I don't mind an educated woman as long as she is not indoctrinated by the education system. Most often educated people seem to have the same views not because they are critical thinkers who have thought out and made well-formed opinions but rather they have copied verbatim what they have been taught. And this is referring to liberal education (which is hardly what people think of when they refer to educated), not the technical career-oriented useless knowledge they learn in most advanced degrees that have no application to life outside their particular field. I often find most woman who have advanced degrees are as useless to talk to as a woman who is a waitress. They can hardly discuss anything outside their field of interest, have no intellectual interests beyond their career specialization. They cannot discuss philosophy, anthropology, psychology, theology, sociology, sciences, or any topic of value beyond what they are fed in the mainstream media or memes they have absorbed from culture.

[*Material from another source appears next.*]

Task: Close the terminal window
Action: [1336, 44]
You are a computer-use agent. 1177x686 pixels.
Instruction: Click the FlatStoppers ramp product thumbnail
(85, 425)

Truly educated woman with an interest in ideas are as rare as hen's teeth. And such educated women require no college degree to prove it. They can be found in any line of work, maybe even more so in less specialized and technical fields that dull their mind with useless practical tasks and don't allow them time to live the life of the mind.
Read Mortimer Adler about classic liberal education and not technical job training for ten years to know what an educated, wise, knowledgeable, and interesting person is. This is easier achieved without advanced education especially in this politically correct society which does not tolerate diversity of opinion in the academic world.
Also read Jose Ortega y Gasset, The Barbarization of Specialization.
Basically the most "officially" educated people now days are just pseudo-sophisticated barbarians.
@Kingpin – interesting observation. Some people and women specifically have a strong identity enough before they go to college/graduate school, and no matter what they study – it doesn't change who they are. If they were kind/sweet/feminine before, they will stay that way. Others, on the other hand, who are searching for identity, can be easily influenced by certain areas of study or professions. They either go overboard or become narrowly focused on their field of work/study, as you point out, trying to prove or overcompensate for something they feel they are missing. Some are mislead to believe that talking about their work makes them more attractive, when it's one of the more annoying things they can do.
I think it's our duty to get the most out of the education we receive (and there is plenty of benefit to be taken) and not let it turn us into mentally lop-sided or arrogant nerds.